▶ **About this exercise**
Return each line below exactly as it reads, and omit any image in it.

(Saved data entries)
++++

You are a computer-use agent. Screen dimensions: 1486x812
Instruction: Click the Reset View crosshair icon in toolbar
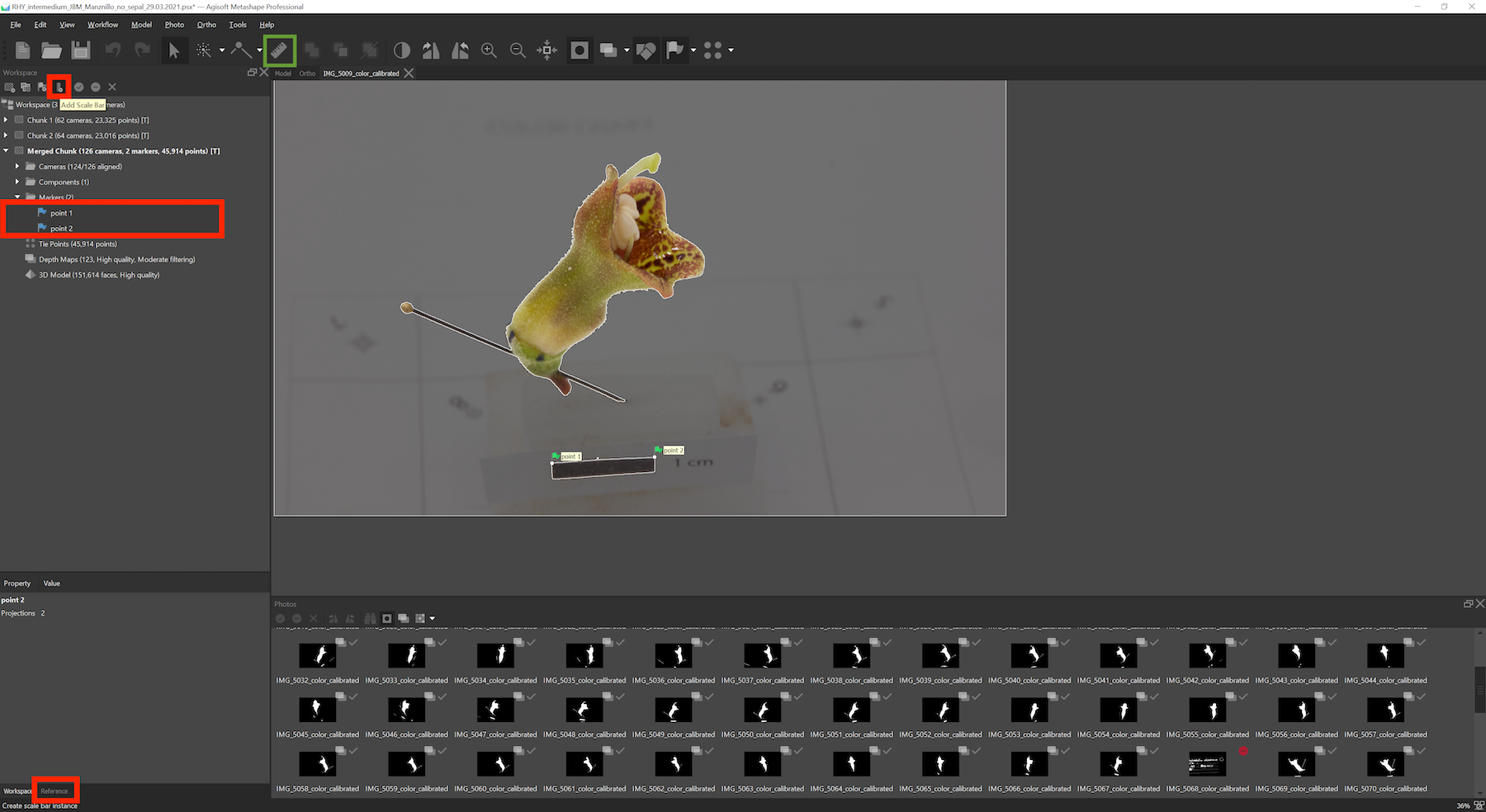point(547,50)
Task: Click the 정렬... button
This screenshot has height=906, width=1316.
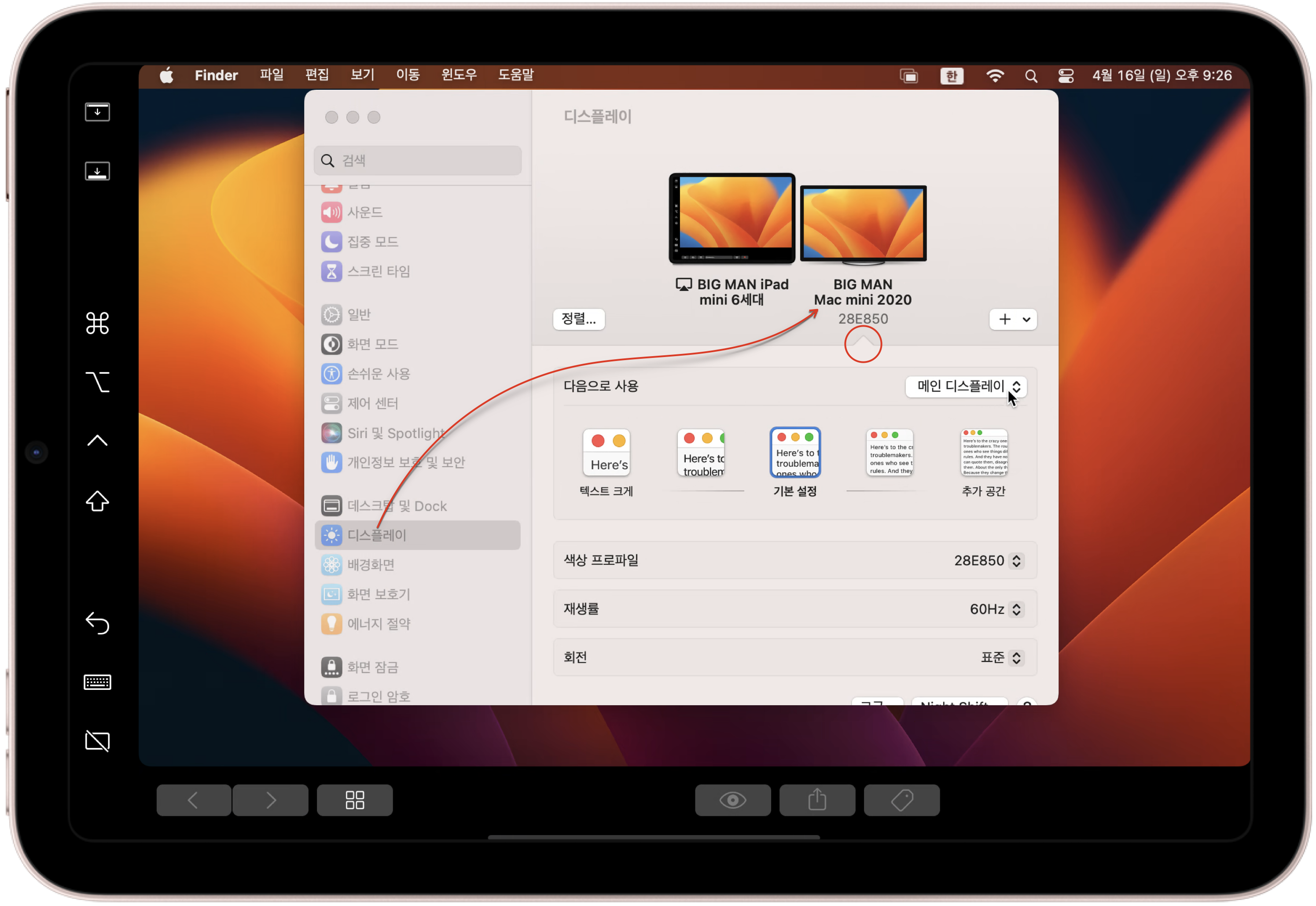Action: (578, 319)
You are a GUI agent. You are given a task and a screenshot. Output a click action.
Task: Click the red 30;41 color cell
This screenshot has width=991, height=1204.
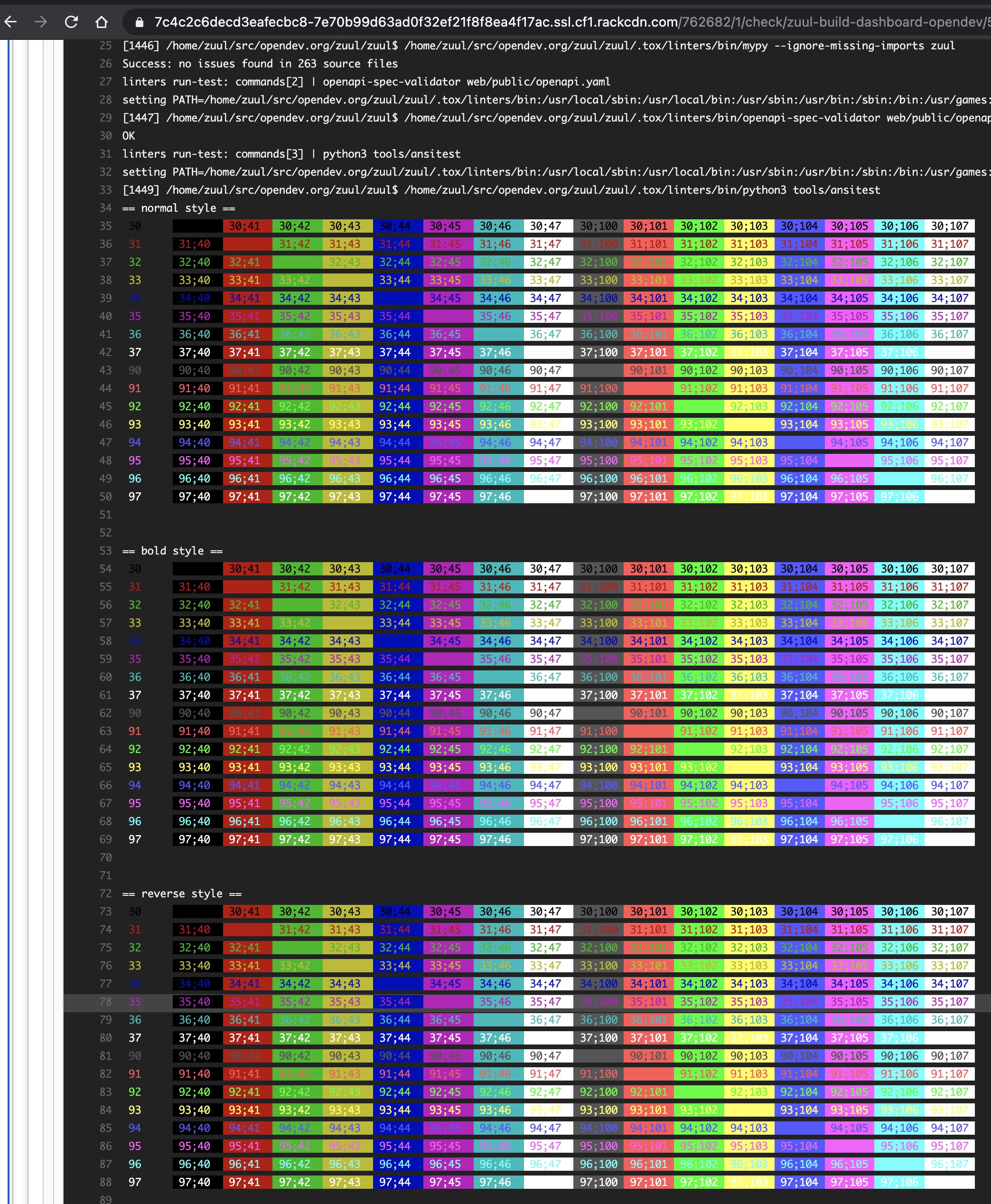(x=246, y=226)
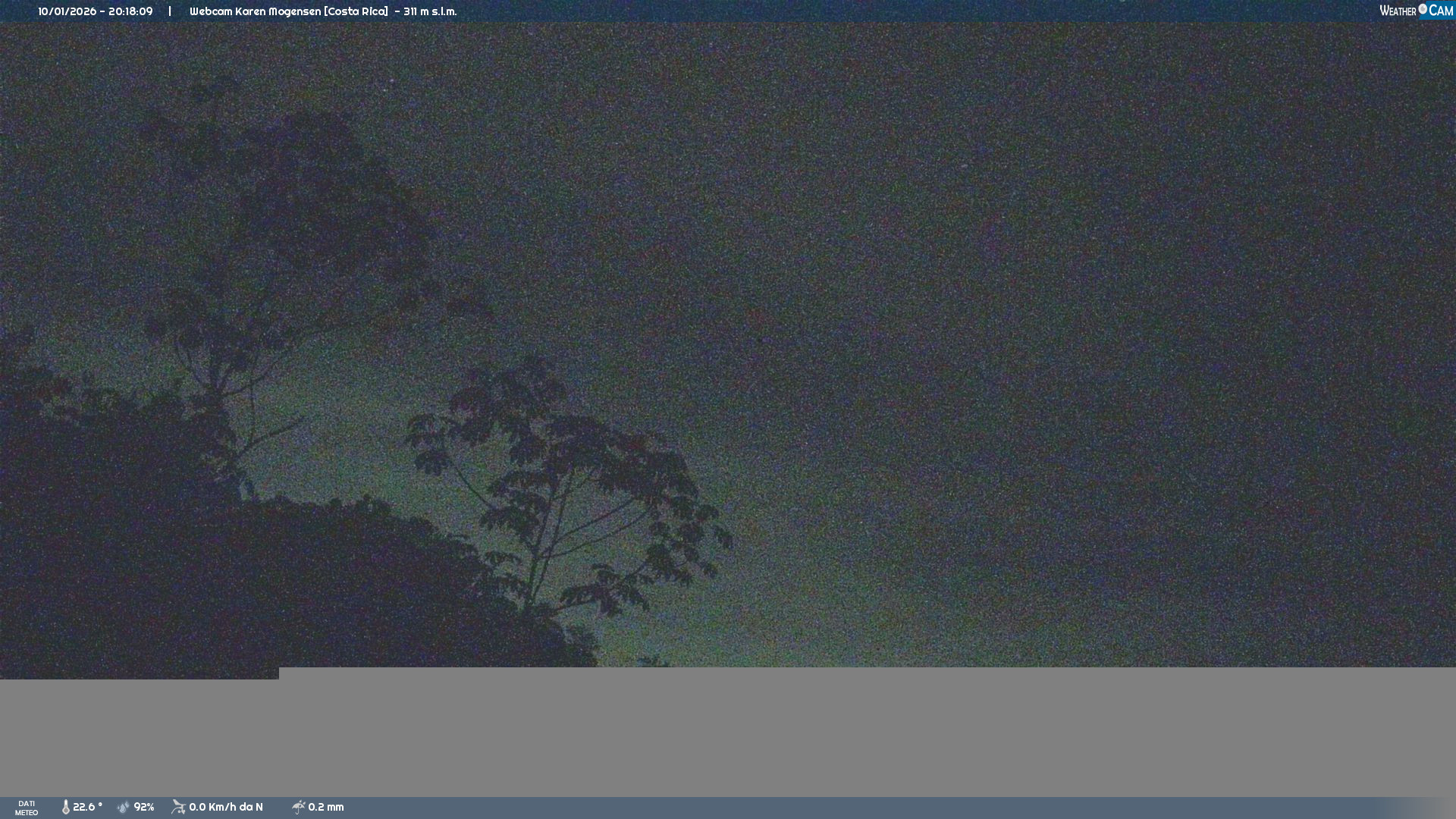
Task: Click the 10/01/2026 date timestamp
Action: [x=67, y=11]
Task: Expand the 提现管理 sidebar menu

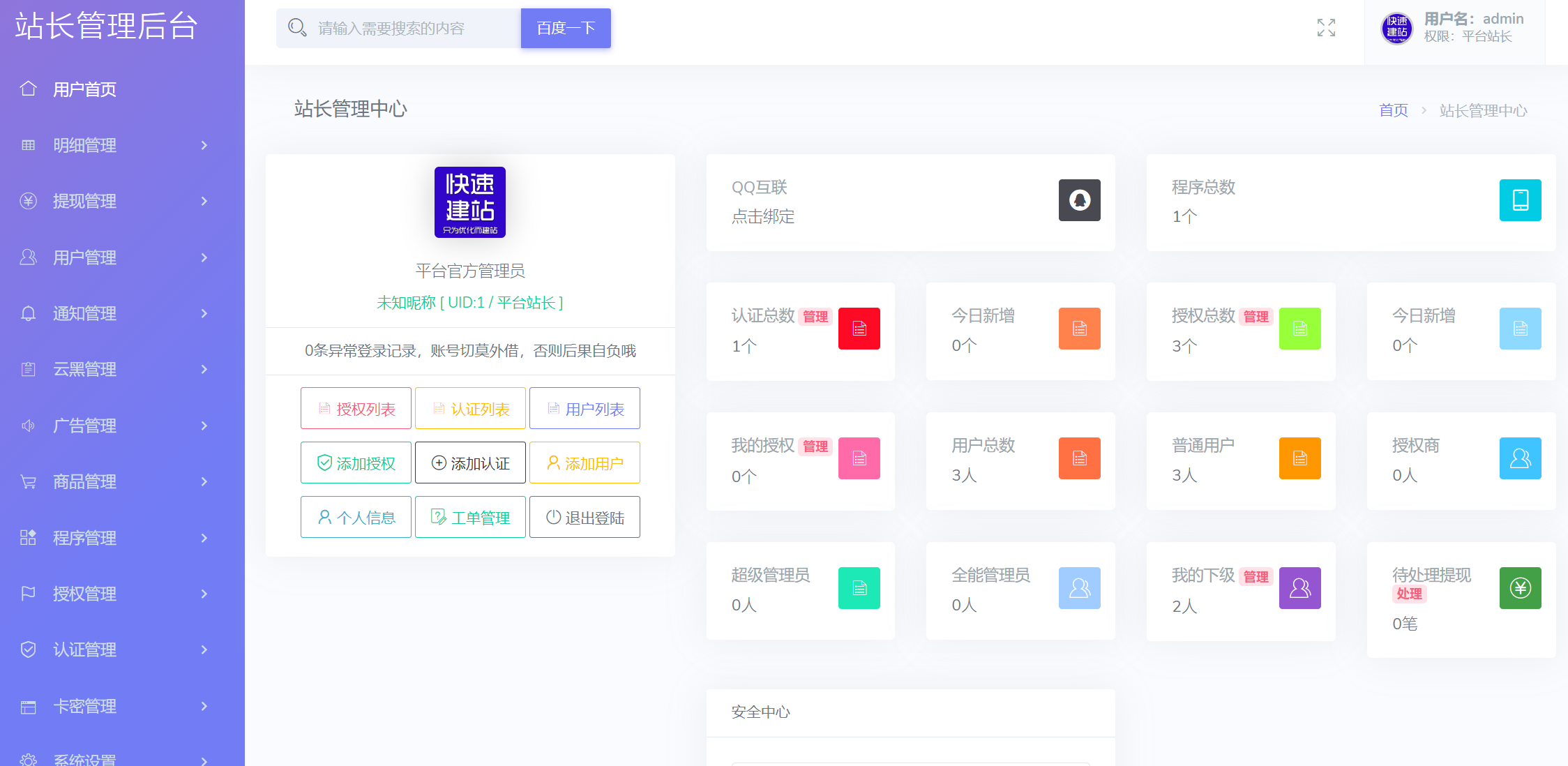Action: (115, 201)
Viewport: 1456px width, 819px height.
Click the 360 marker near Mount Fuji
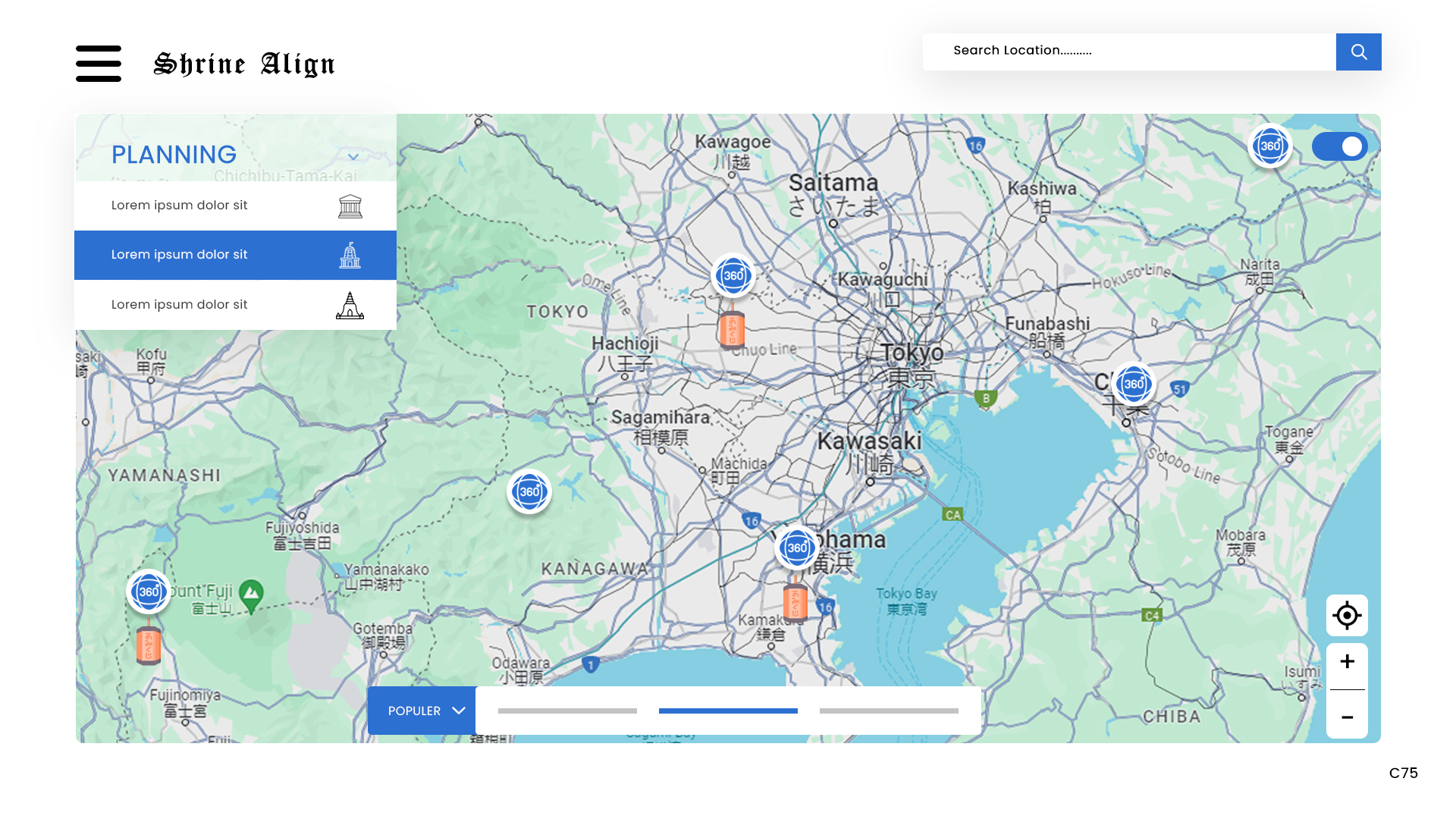point(149,592)
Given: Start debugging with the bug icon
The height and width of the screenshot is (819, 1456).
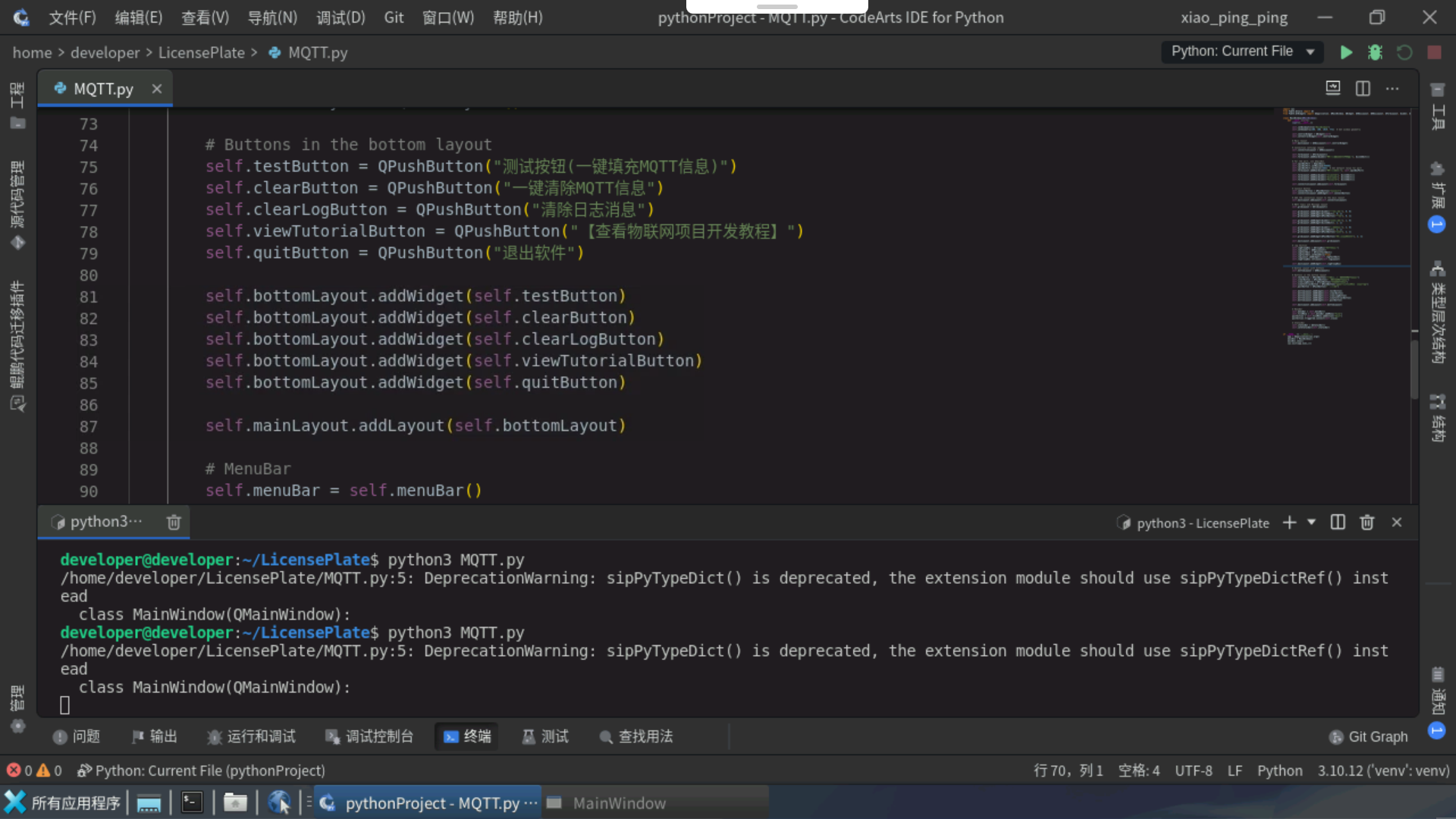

++++

▶ **Completed task**
You are a computer-use agent. Screen dimensions: 1486x812
Instruction: Click the Reset View crosshair icon in toolbar
point(547,50)
Task: Click the 정렬... button
This screenshot has height=906, width=1316.
Action: (578, 319)
You are a GUI agent. You are given a task and a screenshot. Output a click action.
Task: Click the red 30;41 color cell
This screenshot has width=991, height=1204.
(x=246, y=226)
Task: Click the 10/01/2026 date timestamp
Action: [x=67, y=11]
Task: Expand the 提现管理 sidebar menu

Action: (115, 201)
Viewport: 1456px width, 819px height.
Click the 360 marker near Mount Fuji
point(149,592)
Given: Start debugging with the bug icon
The height and width of the screenshot is (819, 1456).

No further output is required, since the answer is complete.